A verbatim transcript of the lines below, starting at the first and ending with the one that holds "This screenshot has width=812, height=935.", is what should be produced.
┏━━
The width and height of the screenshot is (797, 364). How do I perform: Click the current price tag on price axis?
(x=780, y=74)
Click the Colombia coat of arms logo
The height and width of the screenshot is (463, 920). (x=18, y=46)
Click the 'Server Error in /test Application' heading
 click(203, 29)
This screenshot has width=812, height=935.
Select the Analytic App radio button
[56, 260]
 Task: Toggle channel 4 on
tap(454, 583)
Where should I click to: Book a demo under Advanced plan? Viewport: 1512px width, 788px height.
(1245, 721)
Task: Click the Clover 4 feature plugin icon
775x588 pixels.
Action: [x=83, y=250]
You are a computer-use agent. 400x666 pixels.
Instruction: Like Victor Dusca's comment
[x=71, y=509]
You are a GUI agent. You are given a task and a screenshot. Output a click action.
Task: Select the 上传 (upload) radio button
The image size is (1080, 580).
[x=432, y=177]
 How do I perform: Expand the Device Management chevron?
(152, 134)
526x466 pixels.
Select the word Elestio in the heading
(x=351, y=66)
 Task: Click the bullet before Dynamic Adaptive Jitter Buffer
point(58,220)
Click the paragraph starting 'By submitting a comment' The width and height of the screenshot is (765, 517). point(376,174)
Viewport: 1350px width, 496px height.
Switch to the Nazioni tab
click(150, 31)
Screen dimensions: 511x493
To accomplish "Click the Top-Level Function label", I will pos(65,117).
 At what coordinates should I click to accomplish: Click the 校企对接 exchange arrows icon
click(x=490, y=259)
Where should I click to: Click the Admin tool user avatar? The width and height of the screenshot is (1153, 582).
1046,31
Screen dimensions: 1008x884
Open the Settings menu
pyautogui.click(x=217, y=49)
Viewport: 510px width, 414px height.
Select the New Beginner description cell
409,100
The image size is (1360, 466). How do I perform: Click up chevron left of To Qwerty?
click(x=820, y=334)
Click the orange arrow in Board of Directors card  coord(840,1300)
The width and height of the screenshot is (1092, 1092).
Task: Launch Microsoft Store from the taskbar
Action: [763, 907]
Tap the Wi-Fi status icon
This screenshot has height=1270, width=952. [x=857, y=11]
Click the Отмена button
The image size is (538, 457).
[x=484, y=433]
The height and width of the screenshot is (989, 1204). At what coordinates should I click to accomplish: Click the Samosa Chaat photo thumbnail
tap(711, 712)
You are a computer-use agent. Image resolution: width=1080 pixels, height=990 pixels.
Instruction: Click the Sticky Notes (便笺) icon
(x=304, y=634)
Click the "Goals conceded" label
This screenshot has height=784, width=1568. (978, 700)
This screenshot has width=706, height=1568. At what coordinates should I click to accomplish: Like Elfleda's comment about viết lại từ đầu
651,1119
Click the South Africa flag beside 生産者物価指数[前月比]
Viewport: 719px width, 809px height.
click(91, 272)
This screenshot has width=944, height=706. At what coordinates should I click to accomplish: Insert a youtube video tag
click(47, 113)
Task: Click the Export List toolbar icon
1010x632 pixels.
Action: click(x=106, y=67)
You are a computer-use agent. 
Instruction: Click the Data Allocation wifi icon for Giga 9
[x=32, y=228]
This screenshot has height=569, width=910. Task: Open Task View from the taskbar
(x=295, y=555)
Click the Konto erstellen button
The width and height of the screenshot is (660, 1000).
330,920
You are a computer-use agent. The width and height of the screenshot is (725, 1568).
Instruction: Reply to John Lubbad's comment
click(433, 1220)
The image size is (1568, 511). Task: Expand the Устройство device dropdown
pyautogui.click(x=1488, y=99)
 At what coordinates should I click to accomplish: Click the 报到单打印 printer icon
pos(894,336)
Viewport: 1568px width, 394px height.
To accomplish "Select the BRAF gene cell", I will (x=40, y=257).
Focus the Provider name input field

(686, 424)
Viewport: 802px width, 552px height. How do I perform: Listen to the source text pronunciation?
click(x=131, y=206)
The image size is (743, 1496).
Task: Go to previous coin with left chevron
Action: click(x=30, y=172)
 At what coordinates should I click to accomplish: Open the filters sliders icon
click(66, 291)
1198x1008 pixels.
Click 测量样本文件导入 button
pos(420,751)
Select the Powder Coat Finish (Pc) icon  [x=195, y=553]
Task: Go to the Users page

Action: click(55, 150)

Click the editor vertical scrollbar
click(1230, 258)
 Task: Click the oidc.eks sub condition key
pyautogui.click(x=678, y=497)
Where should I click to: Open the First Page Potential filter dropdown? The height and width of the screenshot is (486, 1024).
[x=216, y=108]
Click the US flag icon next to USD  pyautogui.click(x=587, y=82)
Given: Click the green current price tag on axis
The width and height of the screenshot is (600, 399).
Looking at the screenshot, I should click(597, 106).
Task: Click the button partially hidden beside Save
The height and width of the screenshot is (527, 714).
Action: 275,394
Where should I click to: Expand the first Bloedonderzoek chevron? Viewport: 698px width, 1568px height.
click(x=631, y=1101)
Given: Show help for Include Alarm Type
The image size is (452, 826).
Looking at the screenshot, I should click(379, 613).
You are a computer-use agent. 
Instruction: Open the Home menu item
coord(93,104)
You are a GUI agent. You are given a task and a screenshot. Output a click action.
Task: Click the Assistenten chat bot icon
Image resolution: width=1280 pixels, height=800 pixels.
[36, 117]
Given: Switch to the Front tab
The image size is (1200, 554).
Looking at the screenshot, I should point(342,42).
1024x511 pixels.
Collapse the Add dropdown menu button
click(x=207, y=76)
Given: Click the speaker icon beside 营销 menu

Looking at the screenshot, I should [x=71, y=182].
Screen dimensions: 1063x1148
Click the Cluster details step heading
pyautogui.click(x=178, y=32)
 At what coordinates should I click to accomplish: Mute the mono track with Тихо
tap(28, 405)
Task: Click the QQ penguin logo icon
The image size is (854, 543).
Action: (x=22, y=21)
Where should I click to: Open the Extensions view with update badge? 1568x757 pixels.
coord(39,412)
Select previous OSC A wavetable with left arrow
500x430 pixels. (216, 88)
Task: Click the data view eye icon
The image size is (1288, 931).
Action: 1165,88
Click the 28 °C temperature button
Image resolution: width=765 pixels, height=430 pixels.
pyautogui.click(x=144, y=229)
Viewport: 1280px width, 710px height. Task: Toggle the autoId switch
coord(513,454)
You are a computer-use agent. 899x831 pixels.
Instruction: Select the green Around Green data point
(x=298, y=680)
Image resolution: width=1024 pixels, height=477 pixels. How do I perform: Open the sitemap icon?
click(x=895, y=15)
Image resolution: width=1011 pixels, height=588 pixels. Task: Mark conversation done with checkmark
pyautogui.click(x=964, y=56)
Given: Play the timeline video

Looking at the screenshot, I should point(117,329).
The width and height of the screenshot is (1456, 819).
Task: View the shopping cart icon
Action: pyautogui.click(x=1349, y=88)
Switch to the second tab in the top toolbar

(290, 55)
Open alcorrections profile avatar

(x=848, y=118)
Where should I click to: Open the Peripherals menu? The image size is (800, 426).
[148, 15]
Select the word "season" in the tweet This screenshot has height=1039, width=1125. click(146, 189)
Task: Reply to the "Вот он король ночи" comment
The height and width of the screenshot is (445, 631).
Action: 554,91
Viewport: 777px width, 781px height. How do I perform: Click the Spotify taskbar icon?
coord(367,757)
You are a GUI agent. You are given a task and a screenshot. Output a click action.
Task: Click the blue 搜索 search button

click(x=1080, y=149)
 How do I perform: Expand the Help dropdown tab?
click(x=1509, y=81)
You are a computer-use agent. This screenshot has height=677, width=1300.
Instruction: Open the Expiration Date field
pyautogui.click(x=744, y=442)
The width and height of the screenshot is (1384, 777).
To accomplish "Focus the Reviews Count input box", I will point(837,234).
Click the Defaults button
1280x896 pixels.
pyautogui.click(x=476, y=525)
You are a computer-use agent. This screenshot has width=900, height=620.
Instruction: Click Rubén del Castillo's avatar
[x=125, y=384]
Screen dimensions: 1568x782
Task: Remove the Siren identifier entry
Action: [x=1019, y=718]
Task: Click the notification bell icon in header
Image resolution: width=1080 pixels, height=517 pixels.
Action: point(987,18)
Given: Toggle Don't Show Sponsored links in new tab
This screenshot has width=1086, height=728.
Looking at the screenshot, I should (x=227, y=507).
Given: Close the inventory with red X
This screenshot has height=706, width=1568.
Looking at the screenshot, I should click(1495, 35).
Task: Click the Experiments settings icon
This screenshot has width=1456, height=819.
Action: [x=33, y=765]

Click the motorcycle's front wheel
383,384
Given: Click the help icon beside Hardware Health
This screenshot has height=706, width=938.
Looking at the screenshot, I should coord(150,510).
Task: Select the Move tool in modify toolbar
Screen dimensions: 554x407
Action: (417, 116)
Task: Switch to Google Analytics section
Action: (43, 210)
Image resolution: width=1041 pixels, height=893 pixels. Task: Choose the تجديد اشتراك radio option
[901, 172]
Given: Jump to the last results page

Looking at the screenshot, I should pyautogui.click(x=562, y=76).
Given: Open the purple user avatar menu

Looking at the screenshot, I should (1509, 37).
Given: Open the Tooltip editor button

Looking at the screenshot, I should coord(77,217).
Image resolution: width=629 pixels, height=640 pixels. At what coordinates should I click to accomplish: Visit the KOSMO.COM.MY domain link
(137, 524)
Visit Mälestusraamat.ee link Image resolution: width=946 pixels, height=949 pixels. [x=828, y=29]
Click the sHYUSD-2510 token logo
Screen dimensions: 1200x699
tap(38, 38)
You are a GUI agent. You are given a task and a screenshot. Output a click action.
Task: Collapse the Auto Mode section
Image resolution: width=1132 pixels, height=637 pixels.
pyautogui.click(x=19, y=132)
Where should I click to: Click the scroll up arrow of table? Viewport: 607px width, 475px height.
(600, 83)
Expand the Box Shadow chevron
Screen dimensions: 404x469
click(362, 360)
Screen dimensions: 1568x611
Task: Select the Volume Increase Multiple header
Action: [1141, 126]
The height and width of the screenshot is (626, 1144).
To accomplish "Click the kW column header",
┗━━
■ ANSWER BOX:
The width and height of the screenshot is (797, 364). How do I perform: Click the current price tag on price axis?
(x=780, y=74)
Click the Colombia coat of arms logo
The height and width of the screenshot is (463, 920). (x=18, y=46)
Click the 'Server Error in /test Application' heading
 click(203, 29)
This screenshot has width=812, height=935.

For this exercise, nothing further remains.